Despite writing an earlier blog entry on how much easier it is to adopt new patterns and positive habits in our lives in the spring time than the depths of winter, I cannot resist the new year. I relish the opportunity to start anew yet again, to try to do better than last year, but also to look at the positives that have come out of the preceding year. 2012 has been a good year on so many levels. Nationally, we have celebrated the diamond jubilee, closely followed by a spectacular Olympic games. We have every reason to look back fondly on the past year. And the world didn’t end last week, which is a huge bonus!
On a personal level, this has been a mixed year, one in which I have experienced both highs and lows, both loss and gain, but one in which I have learned to see the blessings in disguise, the lessons in the events I’ve been tempted to call ‘bad’, and have learnt to lessen my attachment to the ‘good’ things. I have learnt the importance of taking better care of myself, so that I can take better care of others, and to that end have renewed my commitment to a daily yoga and meditation practice – something which has been ongoing for several months now, so if you find your resolve weakening over the next few weeks, you always have another chance to start again, whatever the time of year.

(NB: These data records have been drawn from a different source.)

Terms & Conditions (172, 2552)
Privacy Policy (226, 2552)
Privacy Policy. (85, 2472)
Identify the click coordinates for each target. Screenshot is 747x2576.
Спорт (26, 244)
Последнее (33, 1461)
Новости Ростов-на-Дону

For the past few weeks, I’ve been doing a daily practice of Kriya yoga, which requires me to learn a new practice each week, whilst reducing the number of rounds of previous practices. Prior to that I was working on specific exercises for individual chakras for a month at a time. Several times, I’ve found a particular practice so beneficial that I haven’t really wanted to move on, but I find it helpful to continue to follow my practice schedule, thereby not allowing myself to get too attached to one specific kriya, but instead flowing from one practice to another, accepting the individual benefits whilst still uncovering the secrets of the whole picture.
When first learning to meditate, we may feel nothing until one day we suddenly experience something which makes us understand why we are doing this in the first place. And then we may wish for this experience every time we practice. And it won’t come! It may take days, or weeks, before we feel that way again. But we persevere. We accept that our meditation practice, just like life in general, offers us the highs and the lows, the ‘good’ and the ‘bad’. We learn to see beyond the way we usually label things; we see both the good in the bad and the bad that sometimes comes from what we see as good in the first instance. We learn that we don’t always know if things are good or bad, and so we learn acceptance and equanimity.
So this New Year, I resolve to maintain and develop my practice, and to foster these qualities of acceptance and equanimity as much as I possibly can. And to be kind to myself on those occasions I don’t manage it, but to allow myself to start anew again and again!